A structured rehab program typically runs four to six weeks. Early exercises focus on range of motion (drawing the alphabet with your foot, gentle ankle circles). As healing progresses, you move into resistance exercises with a band, calf raises, and eventually single-leg balance holds for up to 30 seconds. Doing these exercises without shoes increases the challenge and further trains your ankle’s position-sensing ability.
Skipping this phase is where most people go wrong. The pain resolves, they return to normal activity, and six weeks later they’re dealing with another sprain.
Re-injury and Long-Term Instability Rates
About one in four people who sprain their ankle will sprain it again. Most of these repeat injuries happen between two and twelve months after the initial sprain, right in the window when people feel recovered but haven’t fully restored strength and balance. Professional athletes, who have access to top-level rehab, still see recurrence rates around 26%.
The longer-term numbers are more sobering. Up to 40% of people with lateral ankle sprains continue to experience residual pain, swelling, or instability. Some studies report that as many as 70% of patients develop chronic lateral ankle instability, a condition where the ankle repeatedly gives way during activity. This isn’t inevitable. It’s largely a consequence of inadequate rehabilitation. The people who commit to balance training and strengthening exercises have significantly lower rates of chronic problems.
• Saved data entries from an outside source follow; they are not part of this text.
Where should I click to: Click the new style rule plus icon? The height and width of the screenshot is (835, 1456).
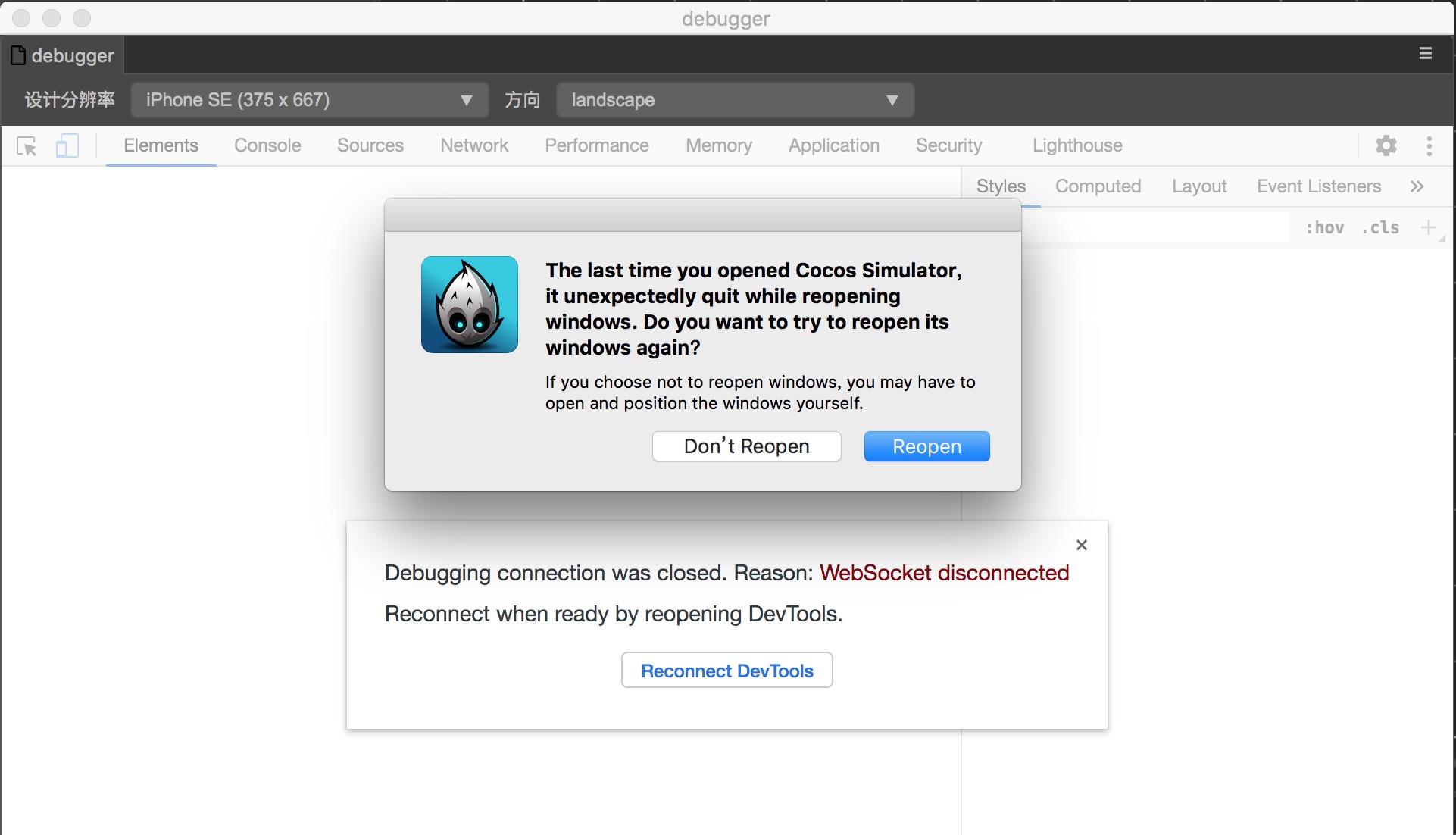tap(1428, 227)
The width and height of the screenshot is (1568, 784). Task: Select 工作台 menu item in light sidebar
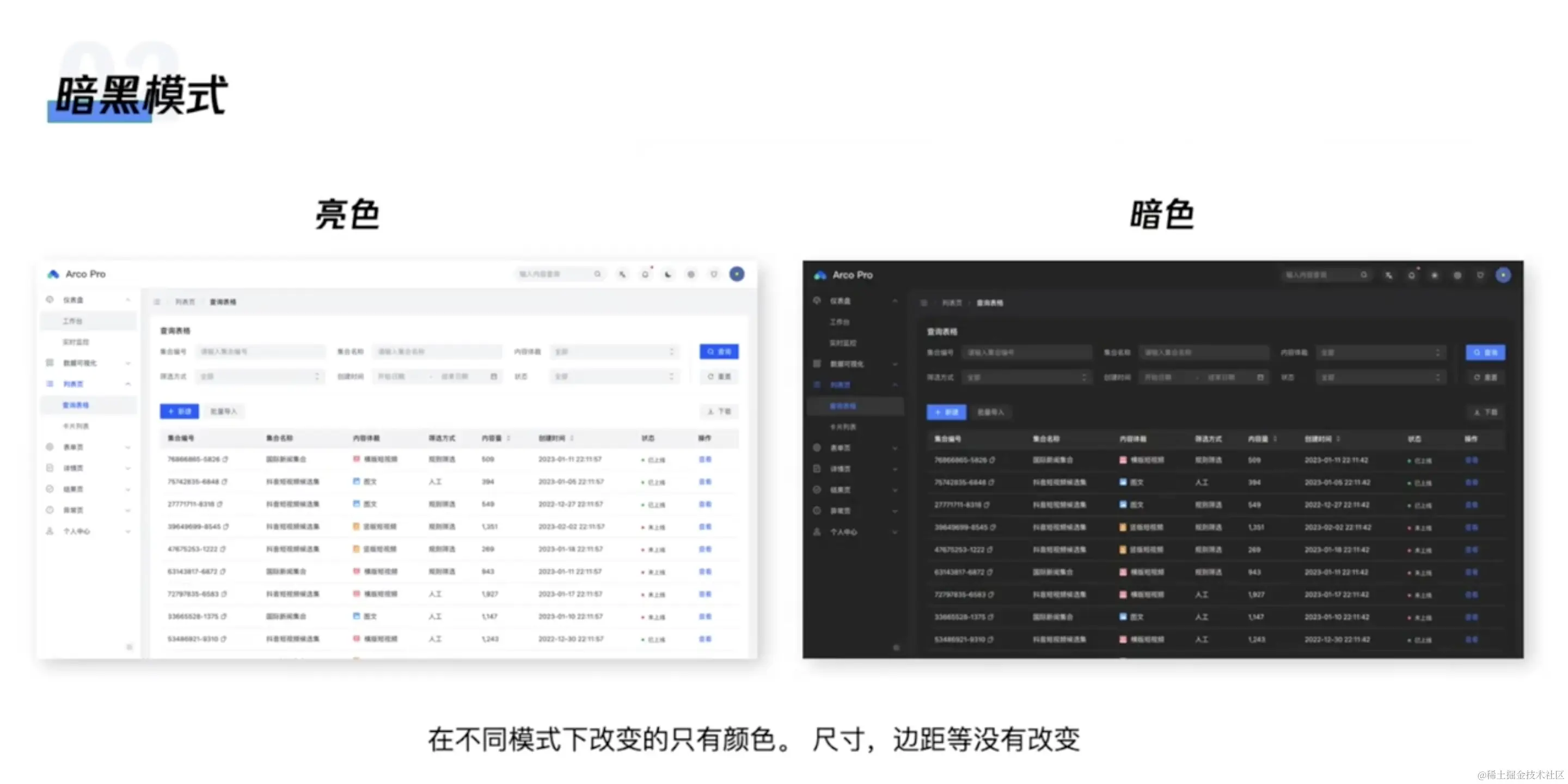pos(73,321)
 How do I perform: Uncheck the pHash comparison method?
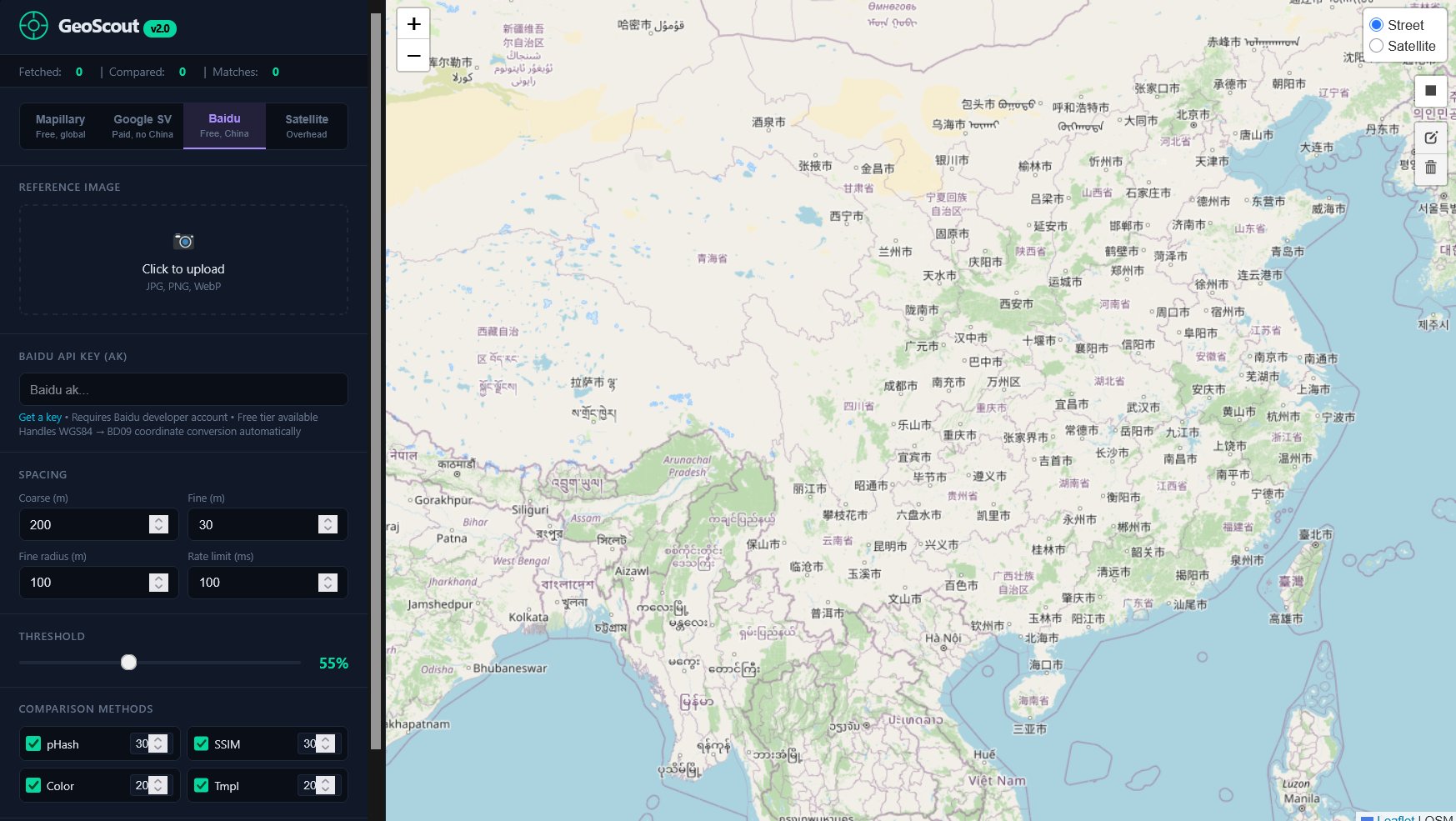[33, 743]
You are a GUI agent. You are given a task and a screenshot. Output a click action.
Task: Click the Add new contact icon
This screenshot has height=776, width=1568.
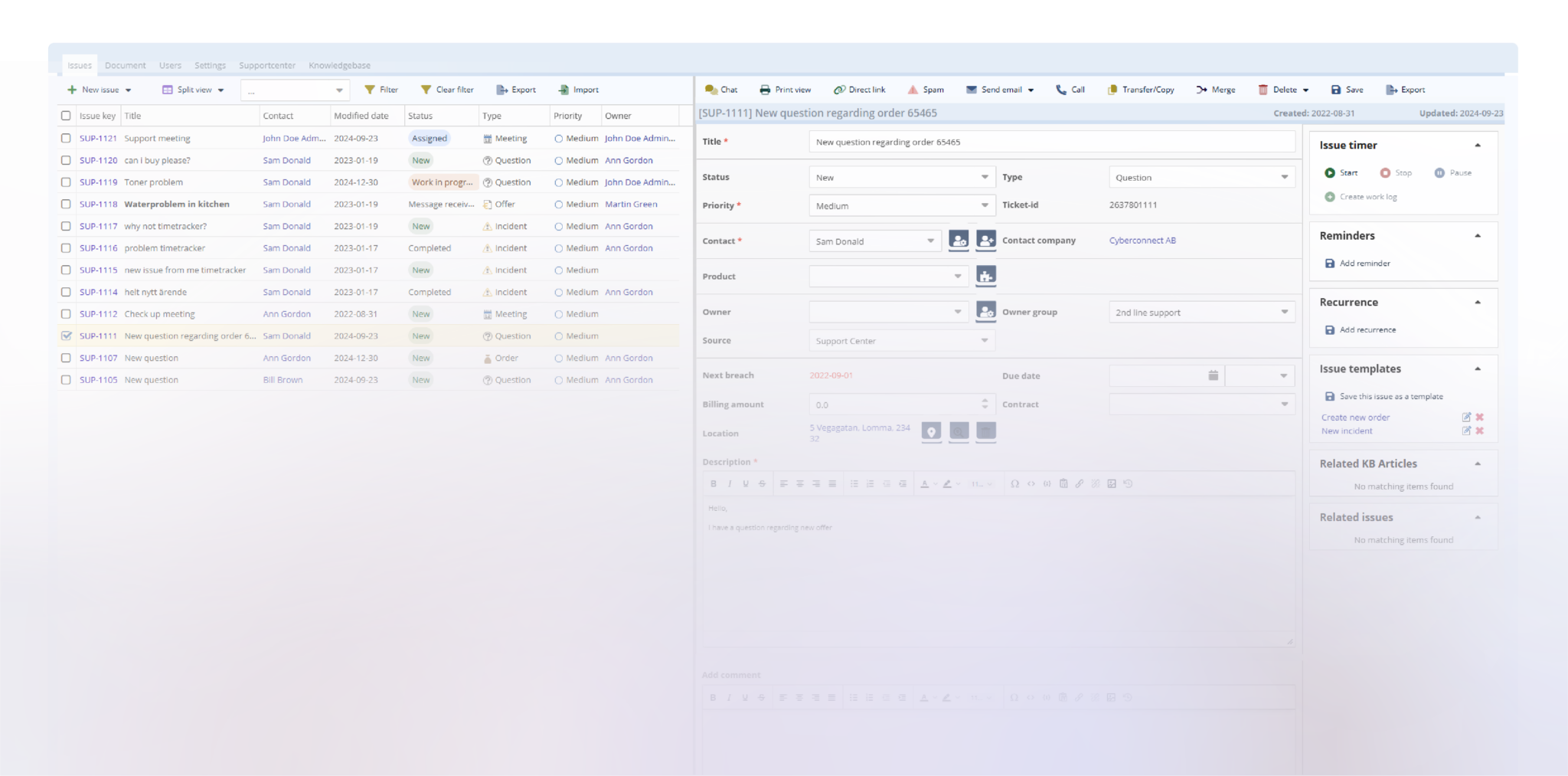[x=986, y=240]
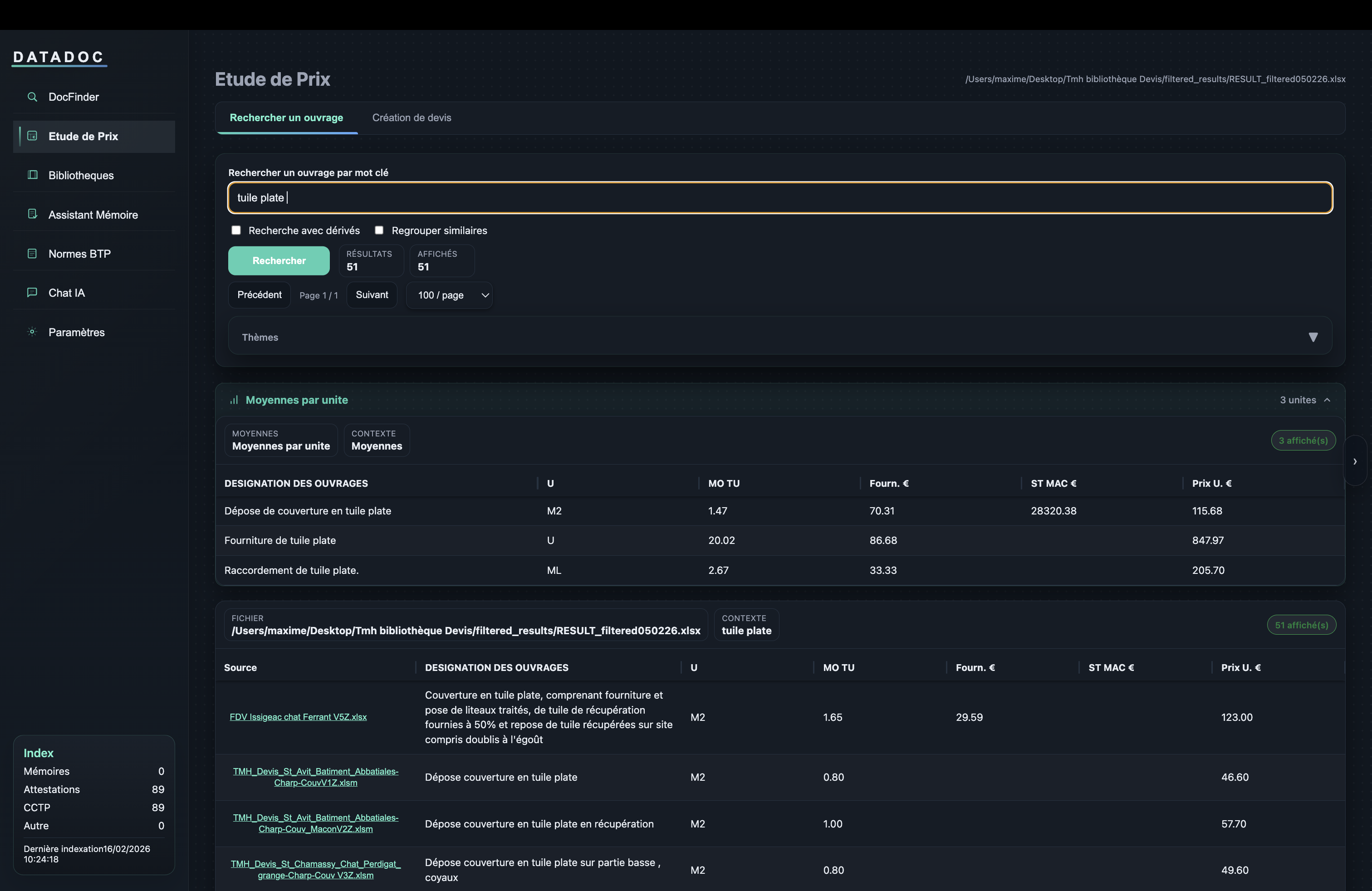Open the 100 / page dropdown
The height and width of the screenshot is (891, 1372).
(x=449, y=295)
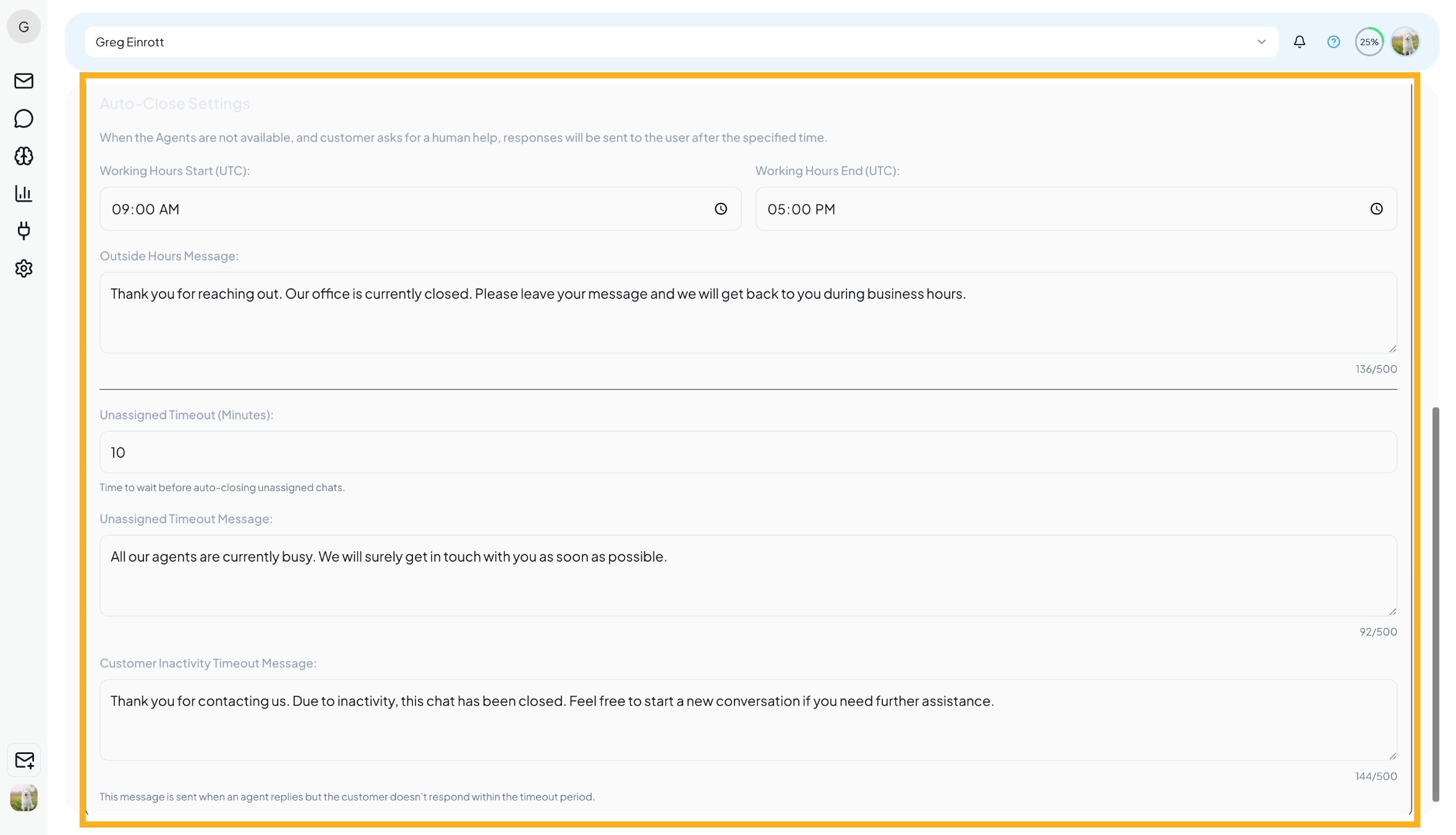Click the compose new email icon near bottom sidebar
The width and height of the screenshot is (1456, 835).
point(23,760)
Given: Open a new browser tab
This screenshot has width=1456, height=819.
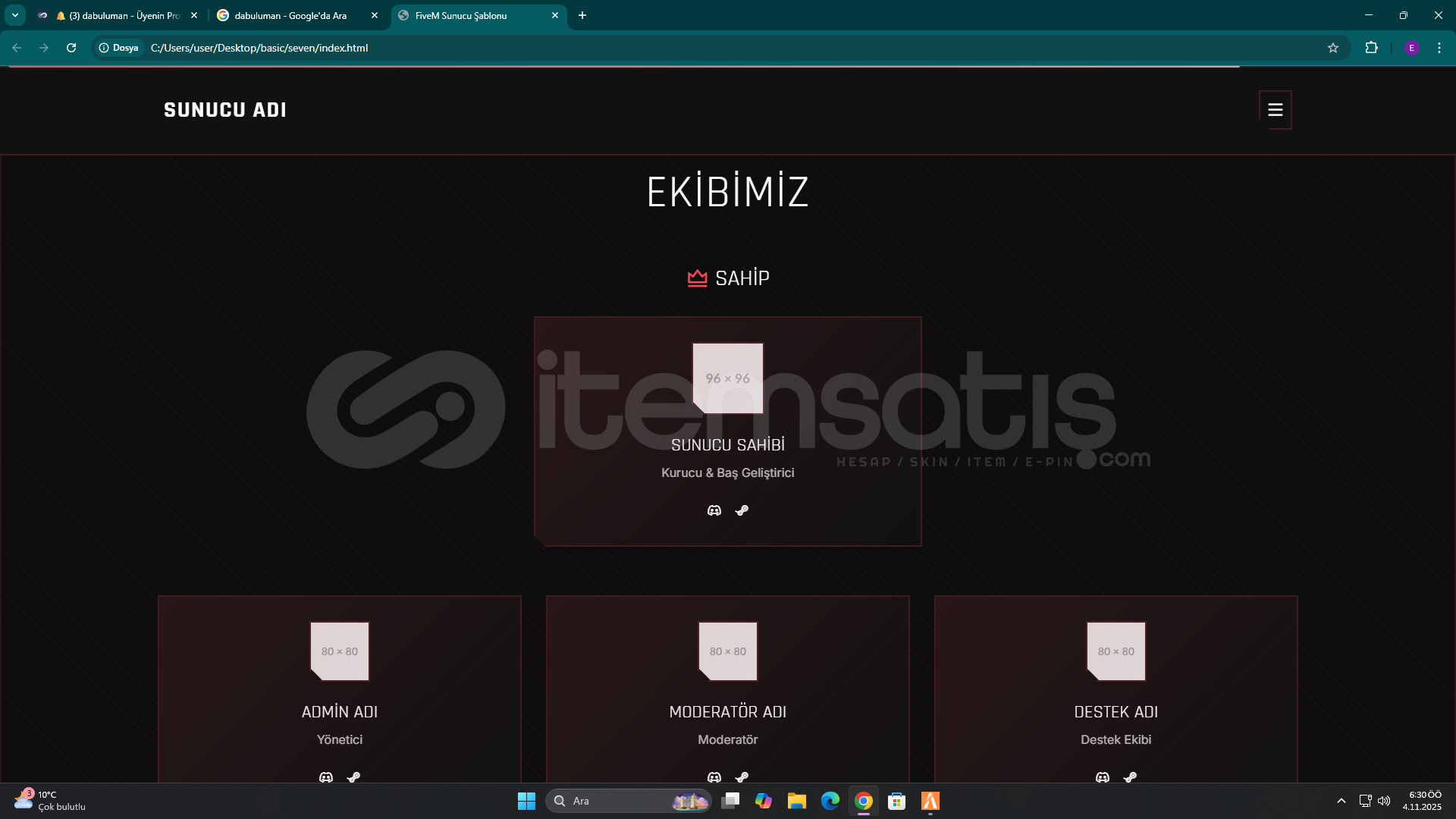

When You’re Actually Ready to Return to Activity
Pain-free walking is not the same as a healed ankle. For anyone returning to sports or high-impact activities, clinicians evaluate five distinct areas before clearing someone: pain levels during and after activity, ankle range of motion and strength, your own confidence in the ankle’s stability, balance and proprioceptive control, and sport-specific performance like hopping, jumping, cutting, and completing a full training session without issues.
If you can’t hop on the injured ankle, land from a jump confidently, or change direction at speed without hesitation, the ankle isn’t ready regardless of how many weeks have passed. For Grade 1 sprains, this full readiness often arrives within two to three weeks. For Grade 2 injuries, plan on six to eight weeks minimum. Grade 3 sprains and high ankle sprains may require three to six months before high-impact activity is safe.
Fracture vs. Sprain: How to Tell
One reason people search for healing timelines is that they’re unsure whether they have a sprain or a fracture. Emergency departments use a simple two-part test: Can you take four steps on the ankle? And is there tenderness directly over the bony bumps on either side of the ankle or the midfoot? If you can walk four steps (even with a limp) and the bony areas aren’t tender to the touch, a fracture is very unlikely. If either of those criteria is positive, an X-ray is warranted. This screening method is exceptionally reliable at ruling out fractures.